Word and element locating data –
============

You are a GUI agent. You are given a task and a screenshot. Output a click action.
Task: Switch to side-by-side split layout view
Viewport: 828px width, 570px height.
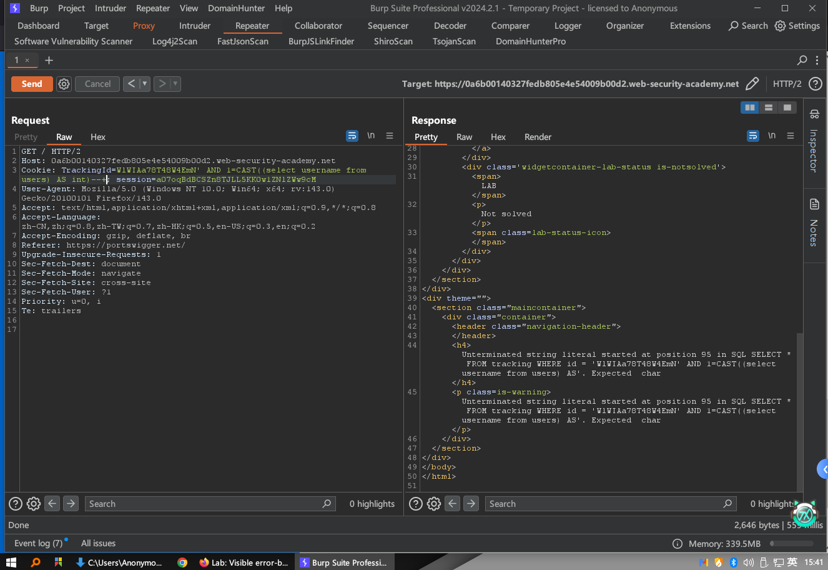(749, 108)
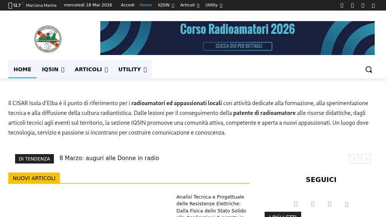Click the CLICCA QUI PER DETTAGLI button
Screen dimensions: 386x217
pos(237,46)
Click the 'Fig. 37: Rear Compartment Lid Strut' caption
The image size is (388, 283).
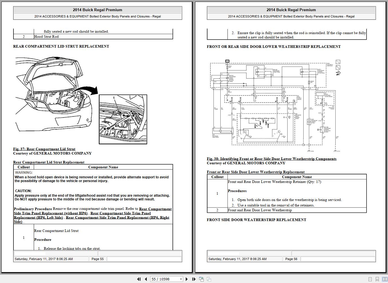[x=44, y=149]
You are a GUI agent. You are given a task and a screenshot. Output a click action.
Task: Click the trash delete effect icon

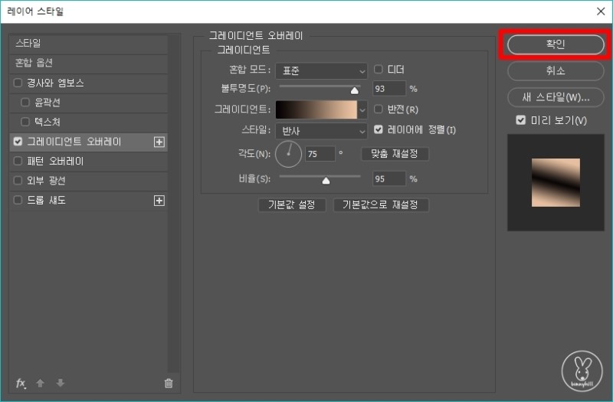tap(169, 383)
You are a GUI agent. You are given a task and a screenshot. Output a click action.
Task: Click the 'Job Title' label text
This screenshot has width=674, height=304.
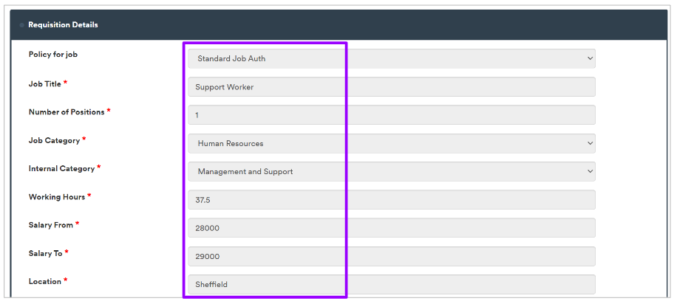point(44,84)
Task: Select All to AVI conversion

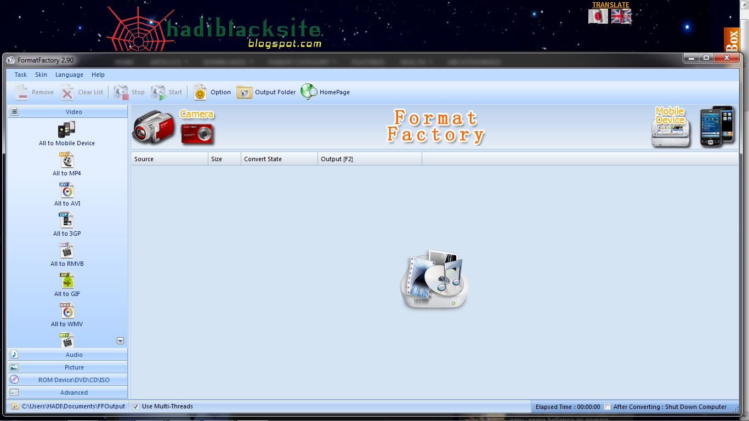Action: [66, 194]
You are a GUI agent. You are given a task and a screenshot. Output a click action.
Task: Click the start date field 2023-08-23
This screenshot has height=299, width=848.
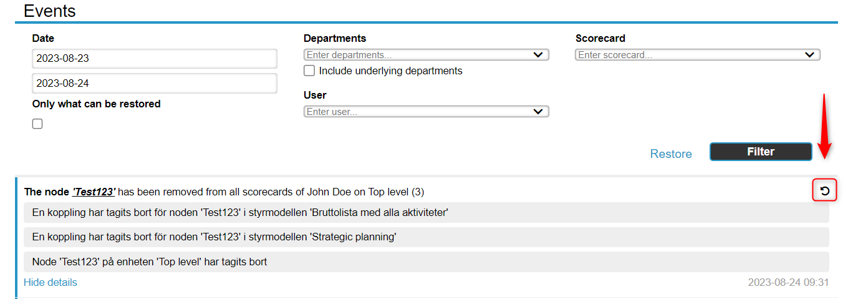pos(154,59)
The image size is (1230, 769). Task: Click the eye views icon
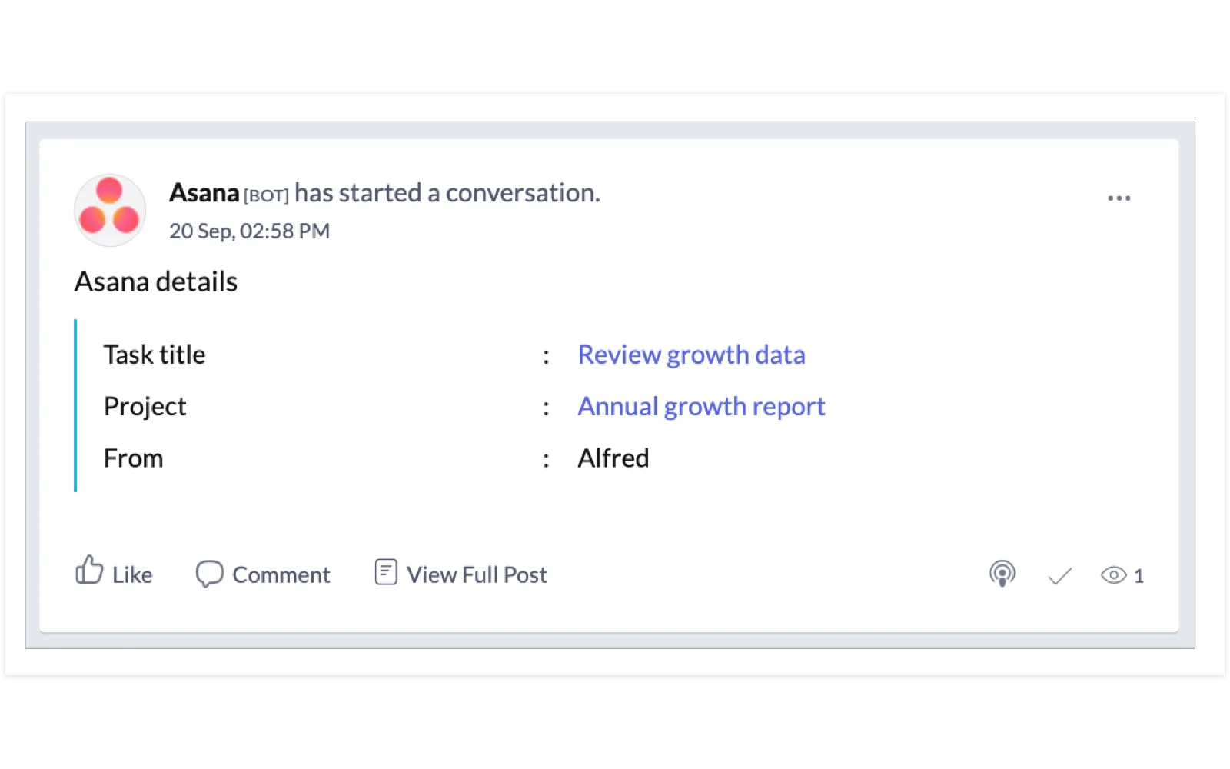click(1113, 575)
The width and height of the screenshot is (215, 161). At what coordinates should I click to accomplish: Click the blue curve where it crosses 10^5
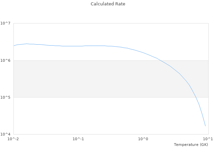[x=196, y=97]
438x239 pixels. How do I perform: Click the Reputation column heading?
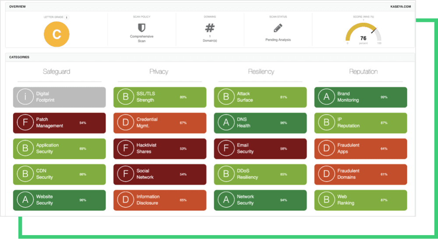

============

Task to complete – Count the lines above that contain the string "icon", treating uppercase and lowercase as different. Give only the number.

Reply to the task – 2